Here’s another entry from Rakan Khamash, a 3D Generalist and Art Director from Jordan. We are happy to see several submissions of him in this edition of META. Rakan created another 3D character named “Robocat” which he created after seeing the amazing 2D concept by CreatureBox. Here’s the link to his META 2017 submission: http://metalentsawards.com/en/contest/view/3538.
Let’s find out the process of making Robocat from concept to final render here:
Step 1: Modeling
“I started with a character concept by CreatureBox (they are one of my all-time favorite artists). I start by creating simple blockouts of the different shapes and parts in MODO. I continued to add the components but I didn’t focus too much on the details, which came later; it was much more important to get the proportions correct and closely follow the concept. I kept symmetry turned on as I find it easier to model with it on and then break symmetry once I had finished the modeling and get to the posing stage. With the bulk of the character modeled I moved on to adding the little details such as the grill in his nose and his spine. The next bit of modeling was a lot of fun because the concept sketch only has the front view; this meant I could give my imagination free reign to design the back of the bot. I added parts and details that fit with the look and feel of the original concept but also added my own little touch.”
Step 2: Look development and color
“With all the modeling done I moved on to posing Robocat and connecting the free floating parts to the body. I decided it would be much easier to model these parts once I had finished posing the main parts such as the arms. I also started testing different lighting option to find the mood for the final image.
As the concept is in black and white I was able to use my imagination to shade and color the character. I tried different colors but found that yellow really made the character pop, so I went with yellow and orange shades. I also made a base for him to stand on.”
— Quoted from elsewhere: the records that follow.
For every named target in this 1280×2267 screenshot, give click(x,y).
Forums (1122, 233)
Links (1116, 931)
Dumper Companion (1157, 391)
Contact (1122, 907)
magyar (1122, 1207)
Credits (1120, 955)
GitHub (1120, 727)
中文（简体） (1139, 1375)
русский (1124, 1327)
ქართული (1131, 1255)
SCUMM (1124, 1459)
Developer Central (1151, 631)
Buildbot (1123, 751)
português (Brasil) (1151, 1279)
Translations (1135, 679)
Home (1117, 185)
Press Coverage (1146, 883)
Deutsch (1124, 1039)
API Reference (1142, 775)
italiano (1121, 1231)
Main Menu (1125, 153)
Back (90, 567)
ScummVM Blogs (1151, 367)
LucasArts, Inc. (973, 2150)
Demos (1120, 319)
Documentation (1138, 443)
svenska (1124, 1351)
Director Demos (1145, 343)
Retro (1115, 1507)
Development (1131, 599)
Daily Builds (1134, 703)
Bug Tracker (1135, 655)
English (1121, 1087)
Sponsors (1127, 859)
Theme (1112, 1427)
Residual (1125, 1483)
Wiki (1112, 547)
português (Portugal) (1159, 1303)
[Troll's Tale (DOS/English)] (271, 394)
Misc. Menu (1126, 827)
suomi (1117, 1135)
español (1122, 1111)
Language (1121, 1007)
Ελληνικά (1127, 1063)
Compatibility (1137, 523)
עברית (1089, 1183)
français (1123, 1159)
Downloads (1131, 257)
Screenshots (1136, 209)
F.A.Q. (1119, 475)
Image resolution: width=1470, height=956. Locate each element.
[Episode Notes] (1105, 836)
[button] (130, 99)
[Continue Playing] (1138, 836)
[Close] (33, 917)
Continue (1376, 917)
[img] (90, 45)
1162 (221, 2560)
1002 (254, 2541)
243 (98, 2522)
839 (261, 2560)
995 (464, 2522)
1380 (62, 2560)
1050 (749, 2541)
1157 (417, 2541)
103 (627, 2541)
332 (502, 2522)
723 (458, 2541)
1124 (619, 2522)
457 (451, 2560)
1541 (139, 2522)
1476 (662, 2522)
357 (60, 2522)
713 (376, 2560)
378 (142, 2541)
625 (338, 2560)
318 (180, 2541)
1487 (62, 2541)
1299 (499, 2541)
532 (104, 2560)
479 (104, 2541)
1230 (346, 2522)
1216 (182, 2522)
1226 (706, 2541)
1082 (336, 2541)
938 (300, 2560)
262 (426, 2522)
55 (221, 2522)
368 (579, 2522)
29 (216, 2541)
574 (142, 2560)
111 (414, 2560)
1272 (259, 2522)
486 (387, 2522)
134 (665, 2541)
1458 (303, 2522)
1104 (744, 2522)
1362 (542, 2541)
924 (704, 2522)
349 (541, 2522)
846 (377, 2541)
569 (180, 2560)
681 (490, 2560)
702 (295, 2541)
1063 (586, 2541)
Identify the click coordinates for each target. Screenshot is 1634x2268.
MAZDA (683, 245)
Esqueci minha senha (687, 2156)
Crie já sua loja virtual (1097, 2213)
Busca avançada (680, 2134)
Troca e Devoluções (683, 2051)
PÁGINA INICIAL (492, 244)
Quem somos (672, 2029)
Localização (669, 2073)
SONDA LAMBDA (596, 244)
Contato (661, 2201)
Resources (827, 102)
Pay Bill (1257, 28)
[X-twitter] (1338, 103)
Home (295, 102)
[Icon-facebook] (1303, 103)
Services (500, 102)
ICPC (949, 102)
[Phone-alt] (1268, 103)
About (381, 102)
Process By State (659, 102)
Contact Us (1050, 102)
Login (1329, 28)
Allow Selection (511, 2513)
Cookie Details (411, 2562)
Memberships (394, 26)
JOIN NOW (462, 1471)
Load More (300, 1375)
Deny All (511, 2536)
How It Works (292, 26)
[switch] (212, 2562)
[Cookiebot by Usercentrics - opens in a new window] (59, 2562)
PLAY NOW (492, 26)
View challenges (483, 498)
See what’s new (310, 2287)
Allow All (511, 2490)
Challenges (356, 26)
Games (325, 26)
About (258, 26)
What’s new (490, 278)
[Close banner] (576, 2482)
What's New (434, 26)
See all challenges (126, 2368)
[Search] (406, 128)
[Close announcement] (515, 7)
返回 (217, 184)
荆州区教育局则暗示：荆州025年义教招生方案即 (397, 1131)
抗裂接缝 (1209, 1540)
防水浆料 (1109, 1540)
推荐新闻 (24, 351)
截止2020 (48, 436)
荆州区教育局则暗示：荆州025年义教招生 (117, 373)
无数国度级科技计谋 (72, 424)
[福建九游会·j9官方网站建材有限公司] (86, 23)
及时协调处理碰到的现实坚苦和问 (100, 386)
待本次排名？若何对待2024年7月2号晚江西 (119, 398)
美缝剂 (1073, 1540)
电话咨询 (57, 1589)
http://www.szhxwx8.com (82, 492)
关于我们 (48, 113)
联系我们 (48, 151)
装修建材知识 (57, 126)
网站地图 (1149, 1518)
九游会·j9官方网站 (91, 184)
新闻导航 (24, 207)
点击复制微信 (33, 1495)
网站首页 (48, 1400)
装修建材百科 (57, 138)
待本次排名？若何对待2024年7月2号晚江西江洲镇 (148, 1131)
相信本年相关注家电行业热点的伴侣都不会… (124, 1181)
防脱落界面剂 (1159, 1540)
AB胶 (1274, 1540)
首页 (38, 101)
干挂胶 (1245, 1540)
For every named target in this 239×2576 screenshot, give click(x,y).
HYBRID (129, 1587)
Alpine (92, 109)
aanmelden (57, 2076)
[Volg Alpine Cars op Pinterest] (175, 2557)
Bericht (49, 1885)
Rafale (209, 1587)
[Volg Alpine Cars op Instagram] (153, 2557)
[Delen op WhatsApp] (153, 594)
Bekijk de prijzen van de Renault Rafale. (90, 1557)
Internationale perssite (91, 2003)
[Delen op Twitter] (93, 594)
Step 3: Finalizing details and pose
“For this step, I finished all the little details and refined the pose. I added some back pipes and also remodeled the base so that it matches the overall look of the model and original concept. I often go back and forth adding and deleting details on my models, I do this because I’m never 100% sure about which angle the final image will be taken from so I like to make sure that the model is finished and detailed from all angles.”
Step 4: Light setup
“Lighting setup is an important part of any piece of work. To light this scene I placed two area lights on the bot’s left and right, one directional light on shining from the left side to highlight a focus point on the eye, and finally, one spotlight with volumetric from the back to give him a soft rim light with a few light rays. This helps to add some depth and separate between the background and foreground.”
Step 5: Setting up shaders and materials
“For this step I added materials and shading to the model. I did most of the parts with procedural texturing, I didn’t bother with UVs. MODO is really great for this type of texturing. To make the dirt and scratches I used an AO map and set it on the edges with a darker color, this is a cheap hack but works fine in most cases.”
Step 6: Raw render
“The final raw looks a bit washed out, which is fine for this stage because I try to get 60 to 70% of what I need for the raw render and then do some post work and tweak things. I did a few render passes (Color, AO, Material ID, and Shading Incidence). The depth was rendered in MODO with 1024 AA samples to get a clean result. This is one of my favorite steps to get stuck in to, I did the final color grade and added some extra punch to the image, as well as sharpen it a little bit and focused the light around the model.”
Step 7: Adding the last details
“Looking at the results of the previous step everything looks great but is there more that I could add? I realized that Robocat looked too clean for a robot so I decided to add some dirt and scratches here and there on the model to add some realism; although not too much as I didn’t want to overdo it. With the dirt added I was happy with the finished result. Thank you for reading this making of and I hope it has been useful to you.”
Middle East Talents Awards team is grateful once again to witness another submission from you. Creating 3D characters can be a challenging task but more important is that we continue to learn and enjoy the creation process. Wish you all the best in the competition and your career.